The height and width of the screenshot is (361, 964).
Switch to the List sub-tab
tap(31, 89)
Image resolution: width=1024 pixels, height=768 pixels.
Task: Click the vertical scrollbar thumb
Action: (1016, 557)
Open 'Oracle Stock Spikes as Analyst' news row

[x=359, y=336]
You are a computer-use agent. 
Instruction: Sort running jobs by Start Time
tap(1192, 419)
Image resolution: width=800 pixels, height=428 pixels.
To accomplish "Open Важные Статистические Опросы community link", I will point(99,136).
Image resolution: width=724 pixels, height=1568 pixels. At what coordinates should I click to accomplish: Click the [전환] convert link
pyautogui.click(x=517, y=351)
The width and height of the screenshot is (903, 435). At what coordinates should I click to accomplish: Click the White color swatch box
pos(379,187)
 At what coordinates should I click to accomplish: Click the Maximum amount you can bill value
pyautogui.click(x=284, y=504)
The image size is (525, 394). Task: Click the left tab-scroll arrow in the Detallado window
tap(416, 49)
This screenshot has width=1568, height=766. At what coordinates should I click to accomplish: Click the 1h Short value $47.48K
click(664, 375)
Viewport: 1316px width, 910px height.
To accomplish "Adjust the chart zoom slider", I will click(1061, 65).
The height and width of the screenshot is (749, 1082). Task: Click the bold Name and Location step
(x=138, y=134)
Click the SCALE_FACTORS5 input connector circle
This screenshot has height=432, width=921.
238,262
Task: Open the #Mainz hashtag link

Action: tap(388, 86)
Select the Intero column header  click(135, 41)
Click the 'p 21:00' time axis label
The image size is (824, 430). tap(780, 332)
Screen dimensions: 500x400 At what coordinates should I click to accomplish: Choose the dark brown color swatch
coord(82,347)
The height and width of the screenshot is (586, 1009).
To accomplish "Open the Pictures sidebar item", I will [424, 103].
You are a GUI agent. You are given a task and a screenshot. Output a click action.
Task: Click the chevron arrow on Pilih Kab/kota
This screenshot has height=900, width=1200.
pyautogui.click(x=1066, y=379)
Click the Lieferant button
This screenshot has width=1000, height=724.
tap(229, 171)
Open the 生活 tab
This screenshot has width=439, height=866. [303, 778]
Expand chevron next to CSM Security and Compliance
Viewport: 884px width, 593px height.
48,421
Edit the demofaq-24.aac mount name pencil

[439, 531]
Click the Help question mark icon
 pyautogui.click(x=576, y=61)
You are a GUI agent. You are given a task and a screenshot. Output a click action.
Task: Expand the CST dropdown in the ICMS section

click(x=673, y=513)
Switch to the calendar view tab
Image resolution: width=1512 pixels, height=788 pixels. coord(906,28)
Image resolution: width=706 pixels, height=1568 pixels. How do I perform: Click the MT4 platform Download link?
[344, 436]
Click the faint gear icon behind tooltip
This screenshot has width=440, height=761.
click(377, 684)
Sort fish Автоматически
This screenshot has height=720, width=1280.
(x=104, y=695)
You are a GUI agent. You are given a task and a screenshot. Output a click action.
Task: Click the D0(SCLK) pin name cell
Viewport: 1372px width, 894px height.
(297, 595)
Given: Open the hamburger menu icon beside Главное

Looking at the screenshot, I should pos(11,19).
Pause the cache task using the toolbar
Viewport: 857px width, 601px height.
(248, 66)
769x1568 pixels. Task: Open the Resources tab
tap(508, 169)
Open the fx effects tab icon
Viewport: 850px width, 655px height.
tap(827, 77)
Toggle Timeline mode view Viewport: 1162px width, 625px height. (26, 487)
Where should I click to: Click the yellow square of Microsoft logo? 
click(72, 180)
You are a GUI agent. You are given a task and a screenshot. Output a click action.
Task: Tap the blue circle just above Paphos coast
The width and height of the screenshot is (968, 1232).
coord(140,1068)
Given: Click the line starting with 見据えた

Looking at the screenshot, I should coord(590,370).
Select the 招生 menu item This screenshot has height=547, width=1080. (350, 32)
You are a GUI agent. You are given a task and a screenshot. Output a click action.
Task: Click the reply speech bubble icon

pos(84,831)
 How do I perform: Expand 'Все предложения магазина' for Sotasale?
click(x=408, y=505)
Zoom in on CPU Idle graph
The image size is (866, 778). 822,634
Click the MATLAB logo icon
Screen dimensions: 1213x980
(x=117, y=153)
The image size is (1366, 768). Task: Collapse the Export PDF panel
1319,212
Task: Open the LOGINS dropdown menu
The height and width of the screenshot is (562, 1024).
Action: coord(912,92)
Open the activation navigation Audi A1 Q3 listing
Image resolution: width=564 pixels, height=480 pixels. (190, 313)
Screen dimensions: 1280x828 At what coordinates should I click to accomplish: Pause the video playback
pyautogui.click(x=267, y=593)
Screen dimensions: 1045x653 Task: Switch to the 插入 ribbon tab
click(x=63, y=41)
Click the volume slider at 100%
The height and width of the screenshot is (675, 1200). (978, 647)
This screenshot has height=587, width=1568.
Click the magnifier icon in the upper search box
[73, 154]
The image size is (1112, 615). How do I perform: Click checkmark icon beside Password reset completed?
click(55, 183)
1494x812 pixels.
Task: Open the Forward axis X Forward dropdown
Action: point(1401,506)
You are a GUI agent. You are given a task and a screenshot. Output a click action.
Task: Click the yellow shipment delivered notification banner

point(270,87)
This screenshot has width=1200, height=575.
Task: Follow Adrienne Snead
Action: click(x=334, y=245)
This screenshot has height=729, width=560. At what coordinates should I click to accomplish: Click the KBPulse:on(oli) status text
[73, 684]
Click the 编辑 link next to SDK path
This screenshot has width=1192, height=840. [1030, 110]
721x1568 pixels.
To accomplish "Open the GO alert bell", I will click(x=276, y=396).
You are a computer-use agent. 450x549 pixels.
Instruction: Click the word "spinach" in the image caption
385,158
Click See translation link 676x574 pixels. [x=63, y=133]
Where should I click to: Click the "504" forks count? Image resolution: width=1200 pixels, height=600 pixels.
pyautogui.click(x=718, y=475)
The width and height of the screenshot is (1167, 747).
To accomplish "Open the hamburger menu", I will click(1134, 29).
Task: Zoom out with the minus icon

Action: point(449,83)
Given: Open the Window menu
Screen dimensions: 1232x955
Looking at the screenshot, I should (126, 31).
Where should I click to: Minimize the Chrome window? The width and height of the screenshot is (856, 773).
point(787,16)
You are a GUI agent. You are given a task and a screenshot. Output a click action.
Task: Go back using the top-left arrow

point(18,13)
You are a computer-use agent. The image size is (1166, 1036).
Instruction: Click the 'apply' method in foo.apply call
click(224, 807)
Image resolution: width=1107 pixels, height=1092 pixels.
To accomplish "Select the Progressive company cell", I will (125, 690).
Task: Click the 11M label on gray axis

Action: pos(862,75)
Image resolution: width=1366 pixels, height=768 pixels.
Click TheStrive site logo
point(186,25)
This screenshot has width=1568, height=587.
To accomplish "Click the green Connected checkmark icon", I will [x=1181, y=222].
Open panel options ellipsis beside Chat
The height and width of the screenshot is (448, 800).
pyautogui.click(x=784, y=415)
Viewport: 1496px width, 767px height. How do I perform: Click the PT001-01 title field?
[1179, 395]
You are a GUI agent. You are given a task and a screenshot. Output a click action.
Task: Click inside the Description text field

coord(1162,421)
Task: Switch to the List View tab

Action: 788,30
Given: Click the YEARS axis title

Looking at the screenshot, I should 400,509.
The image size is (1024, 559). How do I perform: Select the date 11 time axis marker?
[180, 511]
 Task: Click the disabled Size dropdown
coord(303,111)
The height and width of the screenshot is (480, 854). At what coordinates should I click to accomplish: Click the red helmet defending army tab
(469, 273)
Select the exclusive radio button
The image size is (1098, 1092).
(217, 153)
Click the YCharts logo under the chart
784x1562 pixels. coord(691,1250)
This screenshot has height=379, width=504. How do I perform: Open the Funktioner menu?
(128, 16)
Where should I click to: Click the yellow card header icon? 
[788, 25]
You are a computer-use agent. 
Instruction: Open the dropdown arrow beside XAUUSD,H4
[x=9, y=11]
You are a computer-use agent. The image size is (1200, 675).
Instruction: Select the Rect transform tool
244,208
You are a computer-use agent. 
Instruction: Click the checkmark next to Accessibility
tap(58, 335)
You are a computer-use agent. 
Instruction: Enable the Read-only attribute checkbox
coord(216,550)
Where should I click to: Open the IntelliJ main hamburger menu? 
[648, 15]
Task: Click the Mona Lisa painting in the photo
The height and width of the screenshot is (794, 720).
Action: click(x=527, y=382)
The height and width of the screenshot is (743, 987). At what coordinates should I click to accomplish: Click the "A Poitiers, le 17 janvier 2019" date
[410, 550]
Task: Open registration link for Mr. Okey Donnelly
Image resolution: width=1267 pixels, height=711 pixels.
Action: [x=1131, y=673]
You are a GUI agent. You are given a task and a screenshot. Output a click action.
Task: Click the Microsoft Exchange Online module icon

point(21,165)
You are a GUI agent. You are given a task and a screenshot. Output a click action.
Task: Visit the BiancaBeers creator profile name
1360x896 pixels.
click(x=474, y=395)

■ ■ ■ ■ ■ ■ ■

**ACTIVITY**
From the line containing "Task: Click the chevron" down to the line containing "Click the faint gear icon behind tooltip" in the material above, reproduce every line exactly, including the two end lines.

**TASK RESULT**
Task: Click the chevron arrow on Pilih Kab/kota
This screenshot has height=900, width=1200.
pyautogui.click(x=1066, y=379)
Click the Lieferant button
This screenshot has width=1000, height=724.
tap(229, 171)
Open the 生活 tab
This screenshot has width=439, height=866. [303, 778]
Expand chevron next to CSM Security and Compliance
Viewport: 884px width, 593px height.
48,421
Edit the demofaq-24.aac mount name pencil

[439, 531]
Click the Help question mark icon
 pyautogui.click(x=576, y=61)
You are a GUI agent. You are given a task and a screenshot. Output a click action.
Task: Expand the CST dropdown in the ICMS section

click(x=673, y=513)
Switch to the calendar view tab
Image resolution: width=1512 pixels, height=788 pixels. coord(906,28)
Image resolution: width=706 pixels, height=1568 pixels. How do I perform: Click the MT4 platform Download link?
[344, 436]
Click the faint gear icon behind tooltip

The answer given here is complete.